- Quoted passage -
*-*-*
# Crêpe Maker



## haans (May 11, 2009)

Hey, does anyone know where I could get a nice crêpe maker? I'm looking for one that is NOT teflon (or similar product) coated. An "uncoated-metal" crêpe maker.


----------



## chrislehrer (Oct 9, 2008)

What are you looking for? Crepes are usually made in a smallish skillet. If you're not making them that way, then there are various types of crepe makers. What did you have in mind?


----------



## haans (May 11, 2009)

I was looking for something like this:

http://static.howstuffworks.com/gif/...225-large.jpeg

Perhaps I should just learn to make them in a skillet though? How hard is it to make then really thin?


----------



## chrislehrer (Oct 9, 2008)

How often are you planning to make them? Crepes in a skillet are pretty easy. If you're making 20 a day or something, you might want something else, but I tend to think Alton Brown gets one thing dead right: don't buy single-purpose equipment. I also add a caveat: _unless_ you do that single thing a whole heck of a lot. I wouldn't buy a yogurt maker ever, but I know someone who makes yogurt batches every three days without fail, no matter what, and for her, it was a godsend. So if you're going to make really huge quantities of crepes often, go right ahead. Otherwise, try a skillet. Try Julia Child's recipe and explanation, too -- as always with her, it works like a charm.
*-*-*
- Exercise requirements -
Rewrite the crêpe maker thread from "Hey, does anyone" through "have in mind?", putting "frying pan" in place of "skillet" each time it occurs.
*-*-*
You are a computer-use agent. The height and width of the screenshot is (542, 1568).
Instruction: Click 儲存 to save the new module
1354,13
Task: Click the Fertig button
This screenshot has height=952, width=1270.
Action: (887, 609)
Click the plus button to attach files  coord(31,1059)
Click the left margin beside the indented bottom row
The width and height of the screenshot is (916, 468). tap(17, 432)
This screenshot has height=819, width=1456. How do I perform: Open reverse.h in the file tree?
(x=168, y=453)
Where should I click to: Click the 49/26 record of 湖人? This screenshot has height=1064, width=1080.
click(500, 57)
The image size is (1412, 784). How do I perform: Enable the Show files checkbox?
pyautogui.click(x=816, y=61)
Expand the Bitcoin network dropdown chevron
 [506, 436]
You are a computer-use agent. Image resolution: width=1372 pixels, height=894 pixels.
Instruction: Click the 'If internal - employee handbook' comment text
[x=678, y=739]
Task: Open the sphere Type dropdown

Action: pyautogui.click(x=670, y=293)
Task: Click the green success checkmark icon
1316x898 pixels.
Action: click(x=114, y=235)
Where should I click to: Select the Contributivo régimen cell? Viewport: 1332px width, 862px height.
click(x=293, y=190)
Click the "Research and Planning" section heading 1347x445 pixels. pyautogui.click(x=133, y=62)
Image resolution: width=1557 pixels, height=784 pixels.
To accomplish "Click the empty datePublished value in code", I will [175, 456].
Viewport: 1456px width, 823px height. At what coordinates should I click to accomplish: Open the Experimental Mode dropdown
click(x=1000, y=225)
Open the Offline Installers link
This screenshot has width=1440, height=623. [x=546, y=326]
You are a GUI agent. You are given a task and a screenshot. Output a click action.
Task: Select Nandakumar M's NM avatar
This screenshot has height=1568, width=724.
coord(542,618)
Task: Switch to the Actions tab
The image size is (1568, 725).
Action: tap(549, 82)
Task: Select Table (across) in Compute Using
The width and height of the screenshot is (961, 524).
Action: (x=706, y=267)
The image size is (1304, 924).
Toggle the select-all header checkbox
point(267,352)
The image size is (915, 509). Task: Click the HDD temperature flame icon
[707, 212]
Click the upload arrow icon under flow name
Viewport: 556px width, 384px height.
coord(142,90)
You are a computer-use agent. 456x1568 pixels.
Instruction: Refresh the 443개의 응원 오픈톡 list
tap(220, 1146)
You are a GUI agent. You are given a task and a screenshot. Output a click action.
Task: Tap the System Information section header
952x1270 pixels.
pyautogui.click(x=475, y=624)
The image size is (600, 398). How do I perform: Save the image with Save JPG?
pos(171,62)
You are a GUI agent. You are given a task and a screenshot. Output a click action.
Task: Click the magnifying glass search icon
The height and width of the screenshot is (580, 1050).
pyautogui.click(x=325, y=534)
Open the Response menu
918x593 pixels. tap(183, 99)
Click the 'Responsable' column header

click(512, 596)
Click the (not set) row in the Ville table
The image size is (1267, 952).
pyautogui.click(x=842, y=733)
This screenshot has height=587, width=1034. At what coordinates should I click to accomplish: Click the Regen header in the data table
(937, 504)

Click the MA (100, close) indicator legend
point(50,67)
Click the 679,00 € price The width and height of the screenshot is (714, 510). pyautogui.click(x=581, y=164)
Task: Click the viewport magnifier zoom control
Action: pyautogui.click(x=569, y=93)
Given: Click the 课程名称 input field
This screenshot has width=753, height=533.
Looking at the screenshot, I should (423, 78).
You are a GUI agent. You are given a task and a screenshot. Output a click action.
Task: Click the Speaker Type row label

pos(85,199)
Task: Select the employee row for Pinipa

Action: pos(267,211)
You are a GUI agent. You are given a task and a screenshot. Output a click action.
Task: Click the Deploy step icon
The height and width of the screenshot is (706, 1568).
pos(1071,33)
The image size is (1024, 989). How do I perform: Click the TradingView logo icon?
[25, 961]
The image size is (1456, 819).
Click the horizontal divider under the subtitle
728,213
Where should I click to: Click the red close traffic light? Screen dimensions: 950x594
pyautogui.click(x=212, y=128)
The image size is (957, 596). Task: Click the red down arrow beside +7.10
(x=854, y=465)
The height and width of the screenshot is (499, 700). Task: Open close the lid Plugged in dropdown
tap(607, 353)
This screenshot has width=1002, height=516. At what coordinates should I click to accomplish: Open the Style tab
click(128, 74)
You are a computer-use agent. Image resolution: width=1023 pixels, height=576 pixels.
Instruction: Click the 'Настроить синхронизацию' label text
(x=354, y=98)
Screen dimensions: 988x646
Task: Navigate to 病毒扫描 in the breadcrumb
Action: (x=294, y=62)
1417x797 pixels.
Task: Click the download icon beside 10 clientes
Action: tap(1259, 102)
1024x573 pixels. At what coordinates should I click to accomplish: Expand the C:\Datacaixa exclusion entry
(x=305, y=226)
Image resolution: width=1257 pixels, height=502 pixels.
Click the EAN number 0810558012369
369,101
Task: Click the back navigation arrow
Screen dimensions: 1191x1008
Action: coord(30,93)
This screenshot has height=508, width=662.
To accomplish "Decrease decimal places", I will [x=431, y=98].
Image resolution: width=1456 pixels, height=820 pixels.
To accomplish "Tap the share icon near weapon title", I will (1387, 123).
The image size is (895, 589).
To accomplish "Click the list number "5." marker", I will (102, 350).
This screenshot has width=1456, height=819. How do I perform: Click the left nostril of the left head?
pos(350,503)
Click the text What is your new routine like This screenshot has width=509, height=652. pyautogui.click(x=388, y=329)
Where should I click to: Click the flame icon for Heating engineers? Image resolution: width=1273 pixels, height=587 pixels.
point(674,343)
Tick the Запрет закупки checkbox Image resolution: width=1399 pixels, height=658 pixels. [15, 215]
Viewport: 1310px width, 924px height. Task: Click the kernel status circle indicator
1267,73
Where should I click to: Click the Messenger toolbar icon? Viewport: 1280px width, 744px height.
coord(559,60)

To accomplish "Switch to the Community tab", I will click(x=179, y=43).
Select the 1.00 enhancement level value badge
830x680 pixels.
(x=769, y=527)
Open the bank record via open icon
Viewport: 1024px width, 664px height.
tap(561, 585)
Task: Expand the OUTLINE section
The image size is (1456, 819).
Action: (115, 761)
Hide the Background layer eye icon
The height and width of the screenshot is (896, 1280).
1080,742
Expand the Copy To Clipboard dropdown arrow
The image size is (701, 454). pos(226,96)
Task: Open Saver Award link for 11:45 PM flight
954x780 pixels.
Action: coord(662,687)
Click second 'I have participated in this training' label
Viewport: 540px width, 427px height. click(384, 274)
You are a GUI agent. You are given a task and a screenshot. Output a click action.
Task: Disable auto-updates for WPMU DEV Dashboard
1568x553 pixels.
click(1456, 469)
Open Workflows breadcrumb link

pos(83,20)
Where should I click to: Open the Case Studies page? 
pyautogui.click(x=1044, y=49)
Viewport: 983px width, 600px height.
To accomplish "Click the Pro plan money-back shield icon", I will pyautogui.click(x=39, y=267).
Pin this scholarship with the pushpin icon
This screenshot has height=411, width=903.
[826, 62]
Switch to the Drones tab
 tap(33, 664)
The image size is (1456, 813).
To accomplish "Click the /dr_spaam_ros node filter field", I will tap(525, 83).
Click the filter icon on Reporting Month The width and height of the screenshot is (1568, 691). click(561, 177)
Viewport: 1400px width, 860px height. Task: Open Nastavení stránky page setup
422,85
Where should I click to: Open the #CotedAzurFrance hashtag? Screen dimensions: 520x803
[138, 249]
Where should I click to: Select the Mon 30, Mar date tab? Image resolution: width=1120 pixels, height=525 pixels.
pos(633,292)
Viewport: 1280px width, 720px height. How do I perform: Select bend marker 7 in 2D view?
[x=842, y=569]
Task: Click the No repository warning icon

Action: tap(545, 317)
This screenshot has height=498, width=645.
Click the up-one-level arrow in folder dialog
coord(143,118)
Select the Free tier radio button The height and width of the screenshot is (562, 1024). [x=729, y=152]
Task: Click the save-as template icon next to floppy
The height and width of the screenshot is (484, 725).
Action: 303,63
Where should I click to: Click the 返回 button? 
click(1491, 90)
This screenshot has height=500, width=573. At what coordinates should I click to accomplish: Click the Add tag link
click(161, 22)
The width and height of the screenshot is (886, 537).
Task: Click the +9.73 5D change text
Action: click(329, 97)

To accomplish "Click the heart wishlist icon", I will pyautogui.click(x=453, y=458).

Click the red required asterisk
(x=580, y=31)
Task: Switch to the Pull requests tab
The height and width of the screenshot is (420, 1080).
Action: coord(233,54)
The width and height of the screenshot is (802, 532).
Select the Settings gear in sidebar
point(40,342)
*-*-*
- Reply to the exercise -
Hey, does anyone know where I could get a nice crêpe maker? I'm looking for one that is NOT teflon (or similar product) coated. An "uncoated-metal" crêpe maker.


----------



## chrislehrer (Oct 9, 2008)

What are you looking for? Crepes are usually made in a smallish frying pan. If you're not making them that way, then there are various types of crepe makers. What did you have in mind?